The Shame Feels Heavy – But You’re Not Alone

I’ve had doctors tell me:
“I felt like I’d lost my identity. My family stopped believing in me. I started doubting myself.”

It’s not just about failing an exam. It’s about the weight of years of sacrifice, parents who invested in your future, children waiting for stability. It feels like the whole world is watching.

Here’s the Truth

You can pass.

Yes, even if you’ve failed before. Yes, even if you’ve been away from medicine for years. Yes, even if you’re working nights and can barely find time to study.

I’ve seen doctors who failed seven times, who were told by others “maybe this isn’t for you,” finally cross the finish line. And when they did, they walked into the exam hall with one thing they didn’t have before: resilience.

One of my students told me after passing:
“The exam gave me back my confidence – but more importantly, it reminded me who I was all along.”

That’s the beauty of this journey. You don’t just pass an exam – you reclaim your identity.

No Job Is Unworthy – But Don’t Stop Here

Working while you study isn’t failure. It’s proof of your determination. It’s how you put food on the table while chasing your dream. Never be ashamed of that.

But don’t let it become the end of your story. Medicine is where you belong. Australia needs you. Your future patients need you.

Where Do You Go From Here?

If you’re reading this during a break at work, wondering if you’re too late, wondering if you’re good enough – let me be crystal clear: you are not stuck.

The path forward is simple:
– Study smart, not endlessly.
– Focus on the common and the practical.
– Surround yourself with people who believe in you.
– Get guidance from those who’ve walked the path.

And most importantly – don’t stop believing that you are still a doctor. Because you are.

Here’s my call to you: Stop waiting for the “perfect time” to start. There is no perfect time. The only right time is now.

Join us at Oyamed, where we’ve helped doctors just like you pass AMC Part 1and Part 2.

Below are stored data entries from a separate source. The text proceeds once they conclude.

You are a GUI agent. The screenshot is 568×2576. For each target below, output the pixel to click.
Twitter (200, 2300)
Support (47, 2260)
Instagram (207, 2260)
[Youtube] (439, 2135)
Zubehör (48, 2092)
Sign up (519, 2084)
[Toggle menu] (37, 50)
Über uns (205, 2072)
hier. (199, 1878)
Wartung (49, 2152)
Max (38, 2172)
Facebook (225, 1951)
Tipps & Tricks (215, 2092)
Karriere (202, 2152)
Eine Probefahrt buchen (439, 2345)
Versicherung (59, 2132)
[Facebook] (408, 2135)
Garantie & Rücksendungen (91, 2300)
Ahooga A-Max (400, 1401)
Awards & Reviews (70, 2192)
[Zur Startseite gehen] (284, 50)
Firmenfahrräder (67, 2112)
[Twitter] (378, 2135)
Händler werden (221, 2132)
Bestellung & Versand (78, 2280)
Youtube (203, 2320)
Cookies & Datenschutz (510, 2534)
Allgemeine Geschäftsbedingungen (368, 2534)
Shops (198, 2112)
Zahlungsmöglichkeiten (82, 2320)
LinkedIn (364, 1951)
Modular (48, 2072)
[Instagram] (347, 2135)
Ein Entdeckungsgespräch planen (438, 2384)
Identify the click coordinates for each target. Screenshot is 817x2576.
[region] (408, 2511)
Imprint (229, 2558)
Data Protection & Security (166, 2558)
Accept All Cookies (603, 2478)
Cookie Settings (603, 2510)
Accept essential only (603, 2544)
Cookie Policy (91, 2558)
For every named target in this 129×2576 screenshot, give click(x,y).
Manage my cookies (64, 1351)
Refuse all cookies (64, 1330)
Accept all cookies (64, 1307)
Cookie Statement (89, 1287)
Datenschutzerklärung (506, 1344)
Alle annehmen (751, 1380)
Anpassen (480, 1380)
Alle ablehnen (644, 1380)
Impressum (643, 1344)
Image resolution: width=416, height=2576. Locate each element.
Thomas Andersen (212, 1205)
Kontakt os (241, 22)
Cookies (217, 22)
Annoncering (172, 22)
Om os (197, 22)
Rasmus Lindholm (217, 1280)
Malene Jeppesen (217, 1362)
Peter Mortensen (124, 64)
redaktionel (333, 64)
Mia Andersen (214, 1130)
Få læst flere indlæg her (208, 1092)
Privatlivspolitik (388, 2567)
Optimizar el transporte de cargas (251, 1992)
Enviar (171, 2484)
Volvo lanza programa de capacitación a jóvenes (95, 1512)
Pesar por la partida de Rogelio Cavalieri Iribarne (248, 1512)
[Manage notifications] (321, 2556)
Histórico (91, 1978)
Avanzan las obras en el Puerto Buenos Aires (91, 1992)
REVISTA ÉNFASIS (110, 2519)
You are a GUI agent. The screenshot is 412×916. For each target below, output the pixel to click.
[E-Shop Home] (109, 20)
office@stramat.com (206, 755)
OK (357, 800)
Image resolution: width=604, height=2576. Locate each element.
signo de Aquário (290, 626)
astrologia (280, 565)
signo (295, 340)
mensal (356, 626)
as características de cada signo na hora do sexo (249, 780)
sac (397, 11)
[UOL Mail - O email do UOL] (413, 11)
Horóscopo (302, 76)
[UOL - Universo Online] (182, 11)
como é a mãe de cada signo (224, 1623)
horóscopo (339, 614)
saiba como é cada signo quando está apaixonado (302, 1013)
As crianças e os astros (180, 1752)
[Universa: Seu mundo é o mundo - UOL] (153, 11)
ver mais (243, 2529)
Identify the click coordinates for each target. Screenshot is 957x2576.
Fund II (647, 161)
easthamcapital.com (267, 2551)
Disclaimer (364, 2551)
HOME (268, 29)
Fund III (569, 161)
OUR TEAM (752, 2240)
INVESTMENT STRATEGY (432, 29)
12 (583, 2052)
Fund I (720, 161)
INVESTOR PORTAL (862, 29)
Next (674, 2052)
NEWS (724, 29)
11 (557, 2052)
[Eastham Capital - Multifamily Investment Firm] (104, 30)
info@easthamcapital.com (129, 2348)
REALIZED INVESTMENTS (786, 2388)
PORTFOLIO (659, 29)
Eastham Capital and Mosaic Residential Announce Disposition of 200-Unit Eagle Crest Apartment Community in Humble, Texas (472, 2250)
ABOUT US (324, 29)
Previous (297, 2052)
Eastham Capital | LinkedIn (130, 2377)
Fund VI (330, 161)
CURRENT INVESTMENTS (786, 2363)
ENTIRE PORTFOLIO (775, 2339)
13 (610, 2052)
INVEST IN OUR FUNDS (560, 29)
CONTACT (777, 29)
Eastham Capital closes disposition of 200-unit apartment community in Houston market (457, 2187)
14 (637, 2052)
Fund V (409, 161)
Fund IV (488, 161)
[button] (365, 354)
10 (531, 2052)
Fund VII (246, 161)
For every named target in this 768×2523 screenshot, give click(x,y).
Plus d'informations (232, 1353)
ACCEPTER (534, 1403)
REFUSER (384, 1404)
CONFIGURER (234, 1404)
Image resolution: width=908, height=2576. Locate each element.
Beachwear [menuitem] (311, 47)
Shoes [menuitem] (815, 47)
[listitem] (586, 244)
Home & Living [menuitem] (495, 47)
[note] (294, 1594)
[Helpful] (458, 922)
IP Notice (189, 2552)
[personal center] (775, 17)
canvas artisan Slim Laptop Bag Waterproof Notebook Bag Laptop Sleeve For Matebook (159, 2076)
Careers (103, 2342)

Take one small step today. Whether it’s signing up for a class, booking a mock exam, or even just sending me a message – do something your future self will thank you for.

Your dream of working as a doctor in Australia is not gone. It’s waiting for you to claim it back. And remember “You didn’t come this far, through years of sacrifice and study, just to end your story here. You are still a doctor — AMC exams is just a chapter, not the ending.”